[Assignment] Output the entries without any change, from the line with "What do you see at coordinates (580, 488)" to the line with "The width and height of the screenshot is (860, 1630).", including both of those lines.

[Task material]
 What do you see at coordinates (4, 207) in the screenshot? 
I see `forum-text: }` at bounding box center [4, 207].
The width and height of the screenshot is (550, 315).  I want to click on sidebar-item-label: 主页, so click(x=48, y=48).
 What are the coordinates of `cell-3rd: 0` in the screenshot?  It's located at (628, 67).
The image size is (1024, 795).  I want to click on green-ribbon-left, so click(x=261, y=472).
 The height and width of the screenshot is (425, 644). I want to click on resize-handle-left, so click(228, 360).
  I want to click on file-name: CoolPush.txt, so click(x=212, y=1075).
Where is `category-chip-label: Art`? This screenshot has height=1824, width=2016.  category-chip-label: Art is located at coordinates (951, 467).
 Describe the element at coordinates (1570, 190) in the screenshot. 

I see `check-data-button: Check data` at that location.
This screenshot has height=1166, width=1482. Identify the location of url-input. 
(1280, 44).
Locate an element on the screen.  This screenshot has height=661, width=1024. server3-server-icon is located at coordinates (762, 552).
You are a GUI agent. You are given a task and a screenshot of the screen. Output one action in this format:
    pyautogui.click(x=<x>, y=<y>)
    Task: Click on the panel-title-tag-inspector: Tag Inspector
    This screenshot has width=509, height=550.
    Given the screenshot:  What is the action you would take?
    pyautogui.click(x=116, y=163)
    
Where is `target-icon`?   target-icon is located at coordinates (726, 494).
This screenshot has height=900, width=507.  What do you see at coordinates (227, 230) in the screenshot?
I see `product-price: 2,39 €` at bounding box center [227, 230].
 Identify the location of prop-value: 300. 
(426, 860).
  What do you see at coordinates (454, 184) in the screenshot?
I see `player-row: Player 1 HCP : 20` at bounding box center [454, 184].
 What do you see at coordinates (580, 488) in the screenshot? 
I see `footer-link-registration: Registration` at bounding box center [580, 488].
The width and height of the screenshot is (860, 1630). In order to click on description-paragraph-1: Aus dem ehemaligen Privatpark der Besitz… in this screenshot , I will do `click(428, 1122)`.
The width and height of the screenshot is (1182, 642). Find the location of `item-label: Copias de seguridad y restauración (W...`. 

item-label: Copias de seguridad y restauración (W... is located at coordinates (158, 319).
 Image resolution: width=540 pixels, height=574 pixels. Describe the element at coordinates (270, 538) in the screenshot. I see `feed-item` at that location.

[Answer to this problem]
 What do you see at coordinates (580, 488) in the screenshot? 
I see `footer-link-registration: Registration` at bounding box center [580, 488].
The width and height of the screenshot is (860, 1630). In order to click on description-paragraph-1: Aus dem ehemaligen Privatpark der Besitz… in this screenshot , I will do `click(428, 1122)`.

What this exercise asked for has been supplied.